In an article published today on TechCrunch, BlockScore co-founder Christopher Morton explained that the company’s origin came from trying to build a Know Your Customer (KYC) and Anti-Money Laundering (AML)-compliant payment system for his previous venture, Cube. In dealing with ID-verification vendors, Morton realized that those companies used “antiquated systems and business processes” based on credit reports, photo IDs, utility bills and bank statements. Those methods are slow, expensive and, as $24.7 billion in losses and theft would indicate, surprisingly prone to fraud.
BlockScore’s system could change this. As TechCrunch explains:
When a consumer signs up with a company that uses BlockScore, they will be asked for their name, address, date of birth, and passport number or the last four digits of their social security number. That info is then passed to BlockScore API and verified to make sure that it is real and that the person is not on any criminal watch lists. Then BlockScore asks the consumer questions to verify their identity, such as “which of these people do you know?” or “which make of car did you own in 1999?”

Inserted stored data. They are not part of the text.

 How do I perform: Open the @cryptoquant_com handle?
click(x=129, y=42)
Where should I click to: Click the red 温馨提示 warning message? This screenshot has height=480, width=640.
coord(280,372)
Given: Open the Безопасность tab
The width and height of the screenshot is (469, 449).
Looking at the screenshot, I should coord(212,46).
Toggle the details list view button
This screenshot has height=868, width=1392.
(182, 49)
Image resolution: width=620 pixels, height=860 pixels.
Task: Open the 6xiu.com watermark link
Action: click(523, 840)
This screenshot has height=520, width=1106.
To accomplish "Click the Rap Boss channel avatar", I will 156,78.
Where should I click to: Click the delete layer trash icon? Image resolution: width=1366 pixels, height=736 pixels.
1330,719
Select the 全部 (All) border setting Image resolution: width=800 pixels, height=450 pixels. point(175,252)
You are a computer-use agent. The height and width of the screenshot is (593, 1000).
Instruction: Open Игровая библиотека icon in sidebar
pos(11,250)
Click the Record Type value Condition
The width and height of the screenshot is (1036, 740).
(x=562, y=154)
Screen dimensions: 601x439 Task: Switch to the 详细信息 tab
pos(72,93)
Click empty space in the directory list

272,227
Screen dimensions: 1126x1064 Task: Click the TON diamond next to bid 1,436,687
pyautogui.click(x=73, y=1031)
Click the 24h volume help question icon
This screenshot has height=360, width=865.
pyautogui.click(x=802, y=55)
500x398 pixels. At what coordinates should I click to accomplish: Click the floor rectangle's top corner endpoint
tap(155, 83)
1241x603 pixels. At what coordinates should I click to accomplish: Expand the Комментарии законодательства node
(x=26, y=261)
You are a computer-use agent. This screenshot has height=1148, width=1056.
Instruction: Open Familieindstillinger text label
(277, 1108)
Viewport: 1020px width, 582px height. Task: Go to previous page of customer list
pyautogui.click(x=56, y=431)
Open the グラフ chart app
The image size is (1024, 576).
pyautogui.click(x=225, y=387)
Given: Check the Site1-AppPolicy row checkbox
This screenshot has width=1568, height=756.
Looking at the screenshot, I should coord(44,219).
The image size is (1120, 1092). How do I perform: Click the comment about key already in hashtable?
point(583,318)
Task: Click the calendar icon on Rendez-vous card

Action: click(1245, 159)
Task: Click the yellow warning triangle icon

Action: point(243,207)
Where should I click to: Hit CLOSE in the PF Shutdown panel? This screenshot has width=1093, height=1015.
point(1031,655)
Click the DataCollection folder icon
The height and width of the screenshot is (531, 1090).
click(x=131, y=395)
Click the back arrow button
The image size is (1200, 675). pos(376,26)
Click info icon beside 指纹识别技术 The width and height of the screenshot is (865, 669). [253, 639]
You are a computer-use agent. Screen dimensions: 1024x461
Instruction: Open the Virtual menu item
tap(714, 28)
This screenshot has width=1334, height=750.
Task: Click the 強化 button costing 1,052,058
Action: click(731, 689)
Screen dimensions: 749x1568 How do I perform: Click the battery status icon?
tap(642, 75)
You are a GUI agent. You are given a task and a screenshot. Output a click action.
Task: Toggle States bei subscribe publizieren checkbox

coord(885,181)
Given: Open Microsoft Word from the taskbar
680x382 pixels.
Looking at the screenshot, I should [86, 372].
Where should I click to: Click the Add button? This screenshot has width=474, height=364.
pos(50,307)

According to TechCrunch, a standard ID-verification vendor can take months to set up a new, high-volume client. BlockScore claims its system can be implemented in about a day, at a cost of around $0.80 per verification.
Given its bitcoin-backed pedigree, and the overwhelming focus on KYC and AML regulation on virtually all bitcoin-related businesses, BlockScore may well become the default ID-verification service for much of bitcoin ecosystem in coming months. If successful, it may also become very popular outside of the bitcoin community, perhaps becoming the first “bitcoin crossover” success story.